Cost AccountingFinancial Accounting

What is Process Value Analysis?

Process Value Analysis

Process Value Analysis is fundamental to activity-based responsibility accounting.

Process value analysis (PVA) is a technique that managers use to identify and link all the activities involved in the value chain. It analyzes business processes by relating activities to the events that prompt those activities and to the resources that the activities consume.

Process value analysis can help you evaluate any process – business process, financial process, customer service process, etc. This article will focus on explaining the basic principles and concepts for process value analysis. PVA forces managers to look critically at all phases of their operations. Managers who use ABM find it an efficient way of reducing non-value-adding activities and their costs.
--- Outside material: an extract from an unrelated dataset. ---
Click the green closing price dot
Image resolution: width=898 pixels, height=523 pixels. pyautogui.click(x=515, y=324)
Process Value Analysis (PVA) improves cost traceability and results in significantly more accurate product costs, which in turn improves management decisions and increases profitability. By using PVA to identify nonvalue-adding activities, companies can reduce their costs and redirect their resources to value-adding activities.

For example. PVA has enabled companies like Westinghouse Electric, Pepsi-Cola North America, and Land O’Lakes to reduce the processing costs of purchasing and accounts payable.
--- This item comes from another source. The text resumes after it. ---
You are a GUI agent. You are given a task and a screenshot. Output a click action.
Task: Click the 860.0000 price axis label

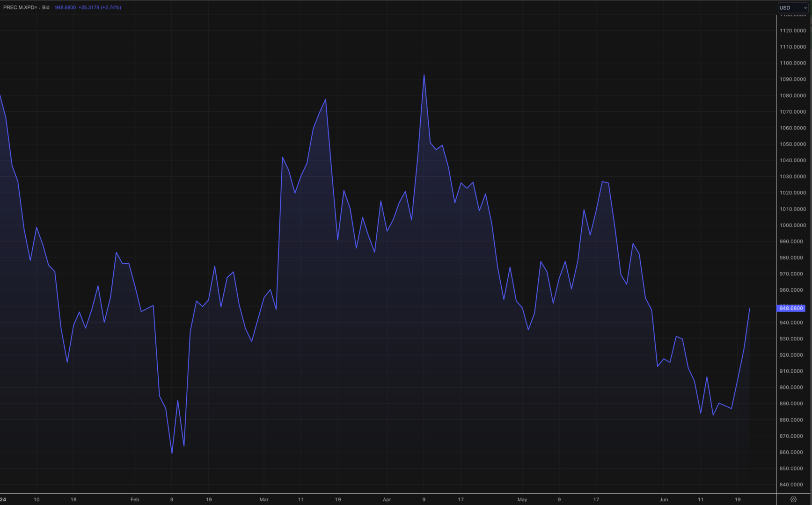coord(791,452)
After identifying the nonvalue-adding activities involved in small-dollar purchases (e.g.. recording and paying small bills, setting up accounts, and establishing credit with seldom-used suppliers) and their costs, managers of these companies decided to stop performing such activities internally.

Instead, they chose the less expensive alternative of using a particular credit card known as a procurement (or purchasing) card from Visa, Master-Card, or American Express to handle large volumes of small-dollar purchases.